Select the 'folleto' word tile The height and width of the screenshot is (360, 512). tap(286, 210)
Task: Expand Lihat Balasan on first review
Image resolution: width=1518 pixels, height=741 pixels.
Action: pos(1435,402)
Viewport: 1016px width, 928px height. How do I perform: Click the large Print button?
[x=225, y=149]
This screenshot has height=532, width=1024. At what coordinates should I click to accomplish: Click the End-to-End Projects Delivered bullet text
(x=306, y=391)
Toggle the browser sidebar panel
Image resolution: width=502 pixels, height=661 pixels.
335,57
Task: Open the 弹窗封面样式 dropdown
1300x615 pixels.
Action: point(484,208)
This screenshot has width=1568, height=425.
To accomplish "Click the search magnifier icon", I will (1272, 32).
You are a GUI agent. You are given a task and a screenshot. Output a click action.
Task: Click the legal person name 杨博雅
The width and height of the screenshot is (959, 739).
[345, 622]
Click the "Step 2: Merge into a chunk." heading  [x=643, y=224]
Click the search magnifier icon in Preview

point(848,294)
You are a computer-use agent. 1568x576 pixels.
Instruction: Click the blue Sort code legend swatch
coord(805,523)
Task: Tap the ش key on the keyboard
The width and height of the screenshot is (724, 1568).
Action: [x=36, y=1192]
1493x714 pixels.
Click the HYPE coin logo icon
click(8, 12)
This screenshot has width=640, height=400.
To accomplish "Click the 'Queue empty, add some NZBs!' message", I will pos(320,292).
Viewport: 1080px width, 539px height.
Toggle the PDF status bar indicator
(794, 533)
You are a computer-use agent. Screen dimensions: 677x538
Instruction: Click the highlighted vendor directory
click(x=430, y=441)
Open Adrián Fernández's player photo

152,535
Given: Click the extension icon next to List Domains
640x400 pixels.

--- Task prompt ---
Using the records above, please retype only the run of lines from the line holding "This screenshot has width=640, height=400." through the last line, both ends included.

--- Answer to this problem ---
This screenshot has width=640, height=400.
To accomplish "Click the 'Queue empty, add some NZBs!' message", I will pos(320,292).
Viewport: 1080px width, 539px height.
Toggle the PDF status bar indicator
(794, 533)
You are a computer-use agent. Screen dimensions: 677x538
Instruction: Click the highlighted vendor directory
click(x=430, y=441)
Open Adrián Fernández's player photo

152,535
Given: Click the extension icon next to List Domains
640x400 pixels.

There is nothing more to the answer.